Only text lines belong in the answer: the lines from the first one in the records through the line with "You are a GUI", copied exactly.

**Collected data:**
.....

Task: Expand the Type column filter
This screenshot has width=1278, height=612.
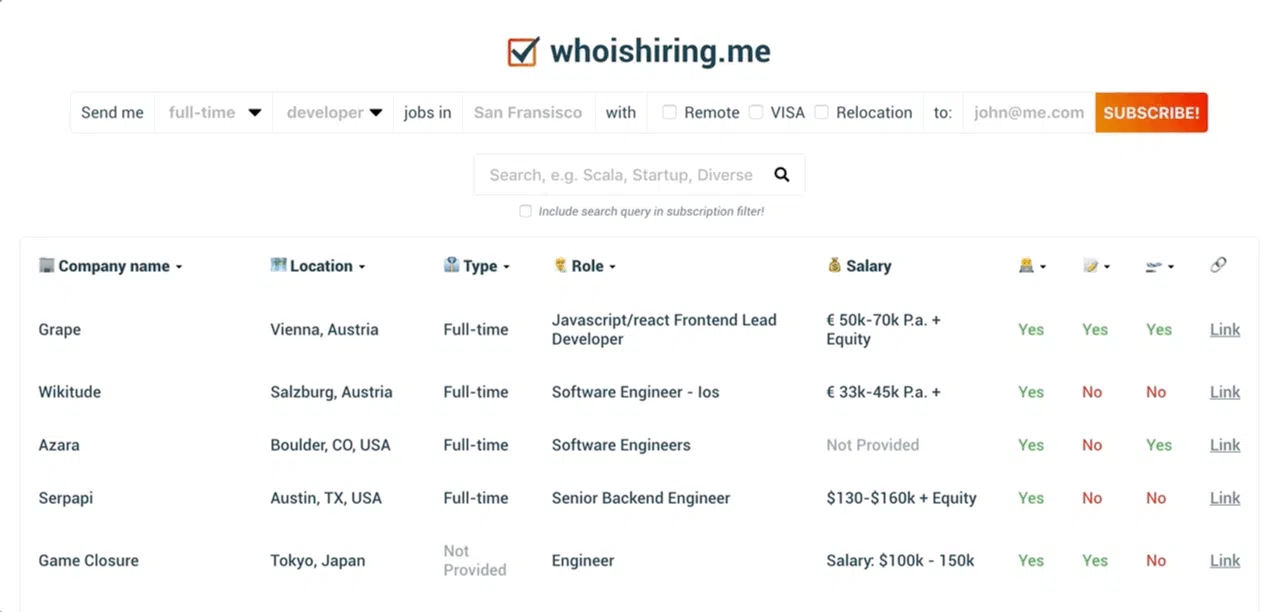Action: coord(477,266)
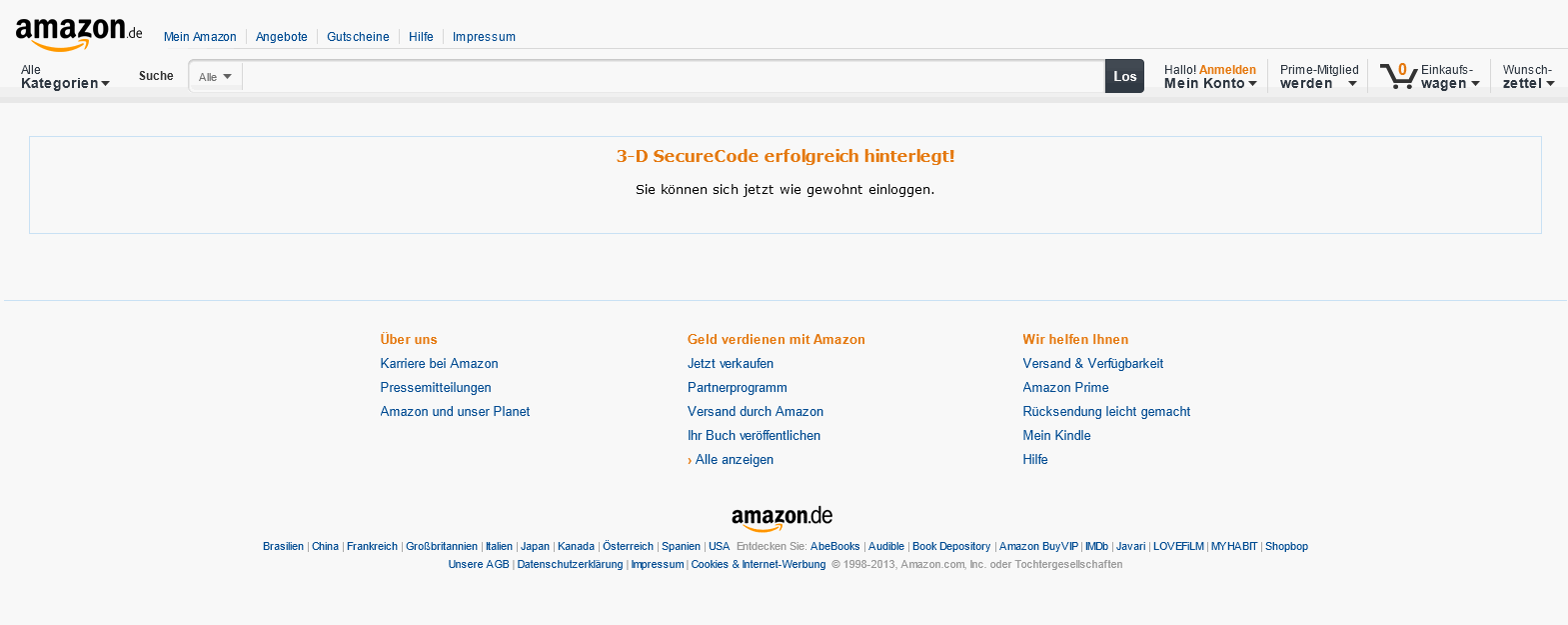The image size is (1568, 625).
Task: Expand the Prime-Mitglied werden dropdown
Action: tap(1318, 77)
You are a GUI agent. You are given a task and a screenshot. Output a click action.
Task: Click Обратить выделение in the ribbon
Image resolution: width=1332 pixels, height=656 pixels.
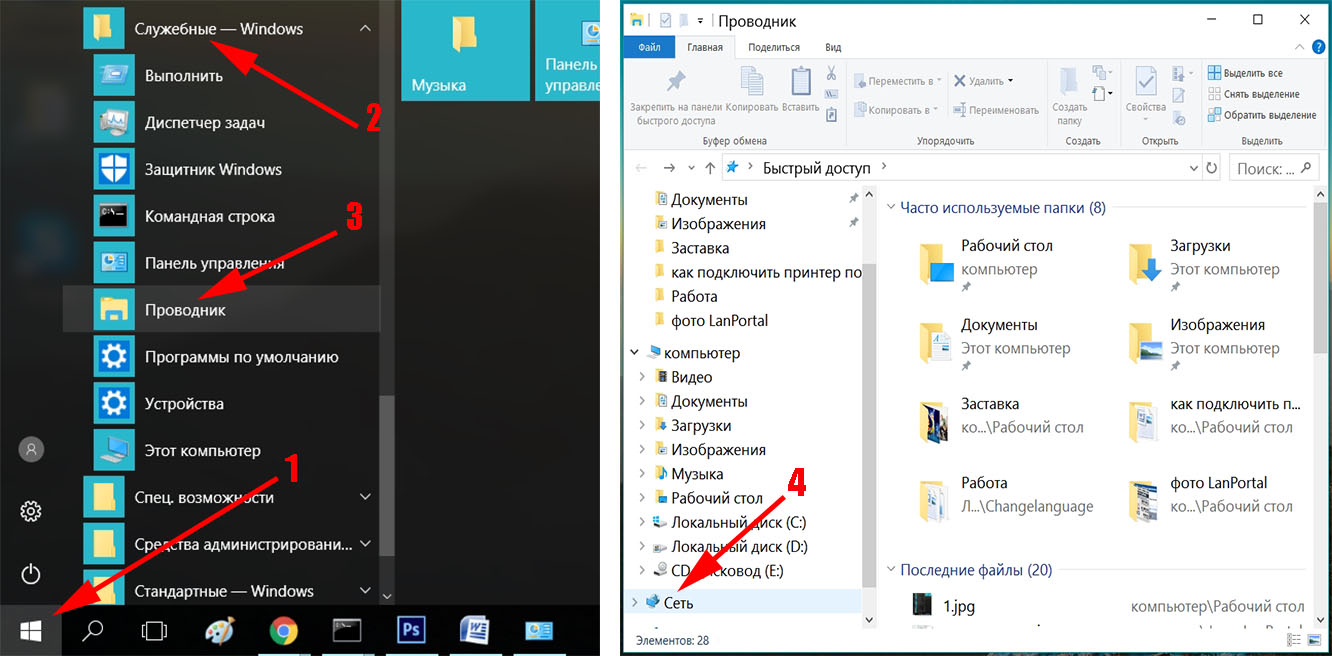(x=1260, y=115)
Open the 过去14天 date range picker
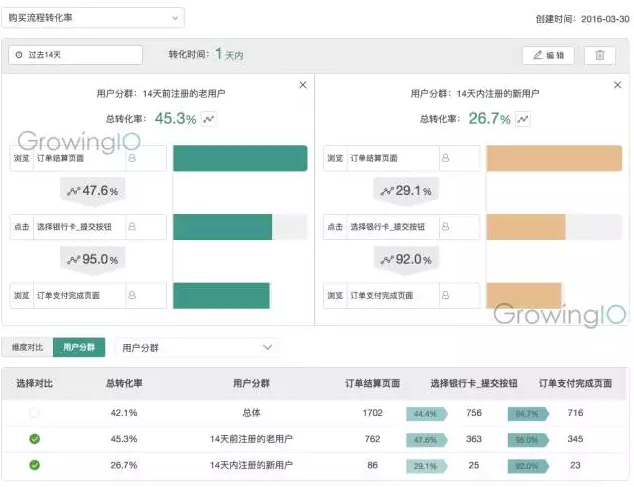The height and width of the screenshot is (487, 634). [x=68, y=55]
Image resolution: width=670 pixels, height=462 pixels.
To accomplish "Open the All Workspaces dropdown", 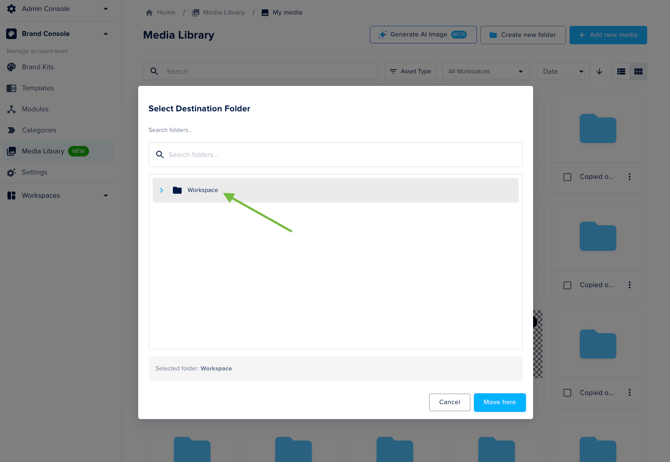I will coord(485,72).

.....

**Exercise solution:**
Task: Expand the Type column filter
This screenshot has width=1278, height=612.
Action: coord(477,266)
The image size is (1568, 625).
Task: Expand the Prime-Mitglied werden dropdown
Action: tap(1318, 77)
You are a GUI agent. You are given a task and a screenshot. Output a click action.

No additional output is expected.